Dapprima fu la Marina Militare a dargli gli aiuti più cospicui e l’incoraggiamento necessario, ma col tempo ricevette da tutti consensi e gratificazioni, sapendo farsi interprete di un desiderio di rinnovamento, emancipazione e sviluppo che in quel periodo era presente in tutta la penisola; il desiderio di avere un avvenire migliore.

Casa, scuola ed asilo crebbero con gli anni, anche con momenti di alterna fortuna e Villa Podestà divenne un punto di riferimento sociale, oltre che religioso: sostenuta dall’opera di religiose di ottima fede e di ferma volontà l’Opera si sviluppò tanto da divenire, in alcuni frangenti, dimora per un gruppo di portatori di handicap, nonché centro sperimentale di recupero sociale per gli emarginati.
Padre Dionisio allieta alcuni confratelli con la fisarmonica

Negli ultimi anni Padre Dionisio, non ancora contento di quello che già aveva realizzato, volle edificare una Colonia estiva montana a Suvero (La Spezia), con l’annessa chiesa-santuario intitolata a “Maria, Madre di tutti gli uomini”.
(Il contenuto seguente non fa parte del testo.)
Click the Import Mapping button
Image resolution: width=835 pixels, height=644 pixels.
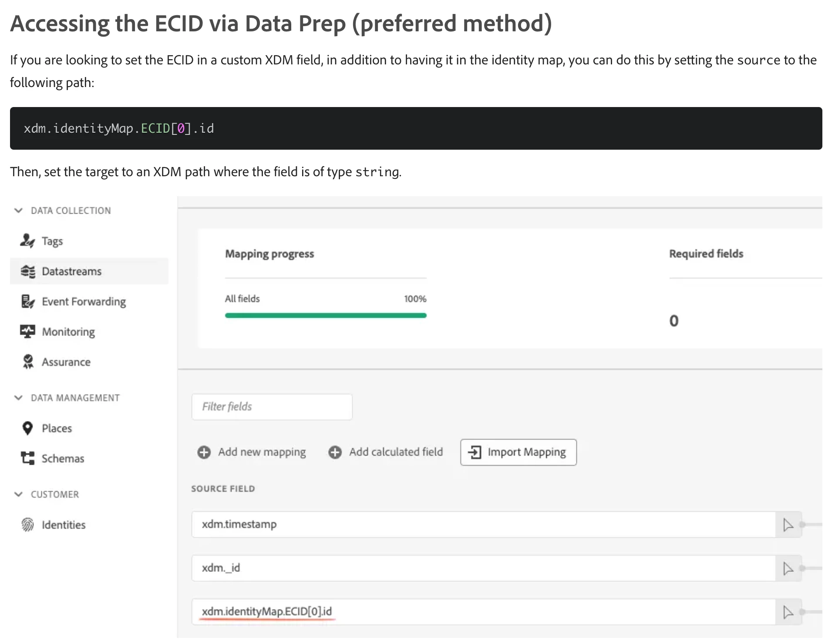click(518, 452)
Ancora poco prima rilasciarci Padre Dionisio aveva ricevuto, oltre che il «Premio della Bontà», anche dei grandi festeggiamenti in occasione del quarantennale della sua attività spezzina: era stato dichiarato “arsenalotto honoris causa”.
Padre Dionisio si è spento lasciandoci testimonianza di autentica fede cristiana, di straordinaria volontà, di tante capacità spese a favore degli altri, in particolare dell’infanzia, sapendo diventare un punto di riferimento per tanti.
Lo spirito di sacrificio con cui ha affrontato le difficoltà è il motore per ogni civiltà, dimostrandoci che cosa significhi essere uomini di speranza. Era solito ricordare che “… la speranza non è degli ansiosi o dei passivi: è di chi è disposto ad essere attenti ed attivi di fronte alle attese di questo mondo ed alla crescita di un mondo nuovo”.
Gli spezzini sono contenti di ricordare le origini di questo grande frate e hanno il dovere di non dimenticare i valori umani e cristiani che Padre Dionisio ha perseguito.